Я доделал зарядку, отжавшись от пола, допрыгав и наподдав груше по первое число. Залез в холодильник. Свиные отбивные, которые я готовил вчера, были уничтожены острыми безжалостными зубками Киры.
Хорошо, что бриться не надо — это экономит массу энергии. Я ненавижу процедуру утреннего бритья. Она меня раздражает. Год назад начал отпускать бороду, и теперь походил на покорителя земли Сибирской Ермака. Хотя коллеги говорили, что больше на разбойника с большой дороги, в лучшем случае на Стеньку Разина — здоровый, бородатый и страшен в гневе.
Я не слишком увлекаюсь кулинарным искусством. Но когда решаюсь на готовку, чтобы посидеть в одиночестве с антрекотиком на тарелке, с маринованным огурчиком, взять серебряную вилку и нож, налить немножко вина в хрустальный бокал, как тут же, будто почуяв, заявляется Кира и изничтожает все. У меня ощущение, что у нее дома вечно пустой холодильник, что ее предки были голодающими Поволжья и, когда она перешагивает порог моей квартиры, генетическая память вскипает в ней. Кстати, на ее фигуре это совершенно не сказывается. Сама худенькая, изящная и всегда голодная.
Кроме засохшего сыра и хлеба, в холодильнике не осталось больше ничего. Я сделал два бутерброда, запил их растворимым кофе и отправился на службу.
Новенький зеленый «жигуль» девятой модели, который за мной закрепили месяц назад на автобазе родного ГУВД, ждал меня перед подъездом. Мы с моим железным Росинантом продрались через железный поток. Постояли в пробках. Нагло подрезали нос шестисотому «мерсу», сворачивая на Садовое кольцо. С кольца на Петровку я выруливал, подвывая сиреной. Перед воротами в ГУВД, где раньше было невозможно поставить машину, сегодня пусто. Начальство повелело очистить пространство, дабы не портить вид на здание солидного учреждения и не вводить террористов во искушение оставить там начиненную динамитом тачку. Я оставил «жигуль» перед въездом на автобазу в переулочке.
Теперь — к главному входу. Я продемонстрировал постовому удостоверение нового образца — какой-то умник додумался выдать угрозыску книжечки, похожие на пенсионные. Уголовники их всерьез не воспринимают.
— Привет, злыдни, — сказал я, заходя в кабинет, от пола до потолка увешанный картинами и иконами, изъятыми у всякого жулья да так и не пристроенными никуда.

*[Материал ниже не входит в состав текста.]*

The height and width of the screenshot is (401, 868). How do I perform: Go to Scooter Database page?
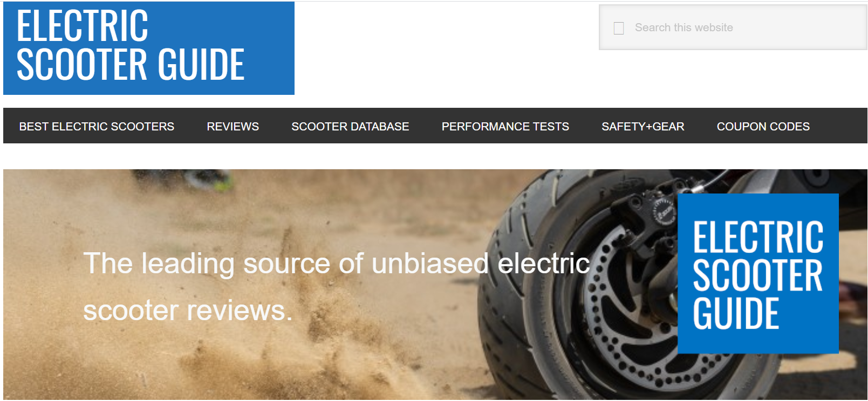point(350,126)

— Здорово, борода, — кивнул Железняков — матерый волчище, дедушка нашего отдела, ныне от тяжелой жизни дошедший до того, что с раннего утра играл с компьютером в преферанс и, кажется, проигрывал.
— Привет, — кивнул Женька, молодой волчонок, не так давно прибившийся в наш коллектив.
— Совещание будет? — спросил я.
— Будет, — кивнул Железняков. — Это тебе не по салонам ходить. Это милицейские будни.
— Понятно.
— Готовься. Драть будут.
— Готовлюсь.
Я знал, что меня будут драть как Сидорову козу за просроченную жалобу гражданина Фельцмана о том, что у него сперли картину, которую он сам нарисовал в 1955 году, когда его вышибли из Академии художеств в Ленинграде за хроническую неуспеваемость. Картина была мифическая и существовала в больном сознании автора. Но отвечать на жалобу надо было.
Так и получилось. Начальник отдела полковник Буланов Михаил Анатольевич отпинал меня за просроченную жалобу. Заодно припомнил неважные успехи в борьбе с эпидемией хищений из частных коллекций.
— Ты чего по аукционам шатаешься, когда дел немерено? — сдвинув брови, осведомился он.
— Заводил оперативные контакты, — развел я руками.
— И много ты завел контактов, а?
— А я что, считал? — нагло заявил я.
— Вместе посчитаем, — с угрозой произнес начальник.
Потом он потаскал за загривок других. Заявил, что ожидается заслушивание у начальника розыска по нераскрытым делам коллекционеров, достанется всем так, что мало не покажется.
— Все, разошлись, — завершил Буланов совещание. — Работать, как Ильич завещал. Волка ноги кормят.
— Разговорчик есть на пять минут, — подал я голос. Когда все разошлись, я доложил Буланову о своих успехах.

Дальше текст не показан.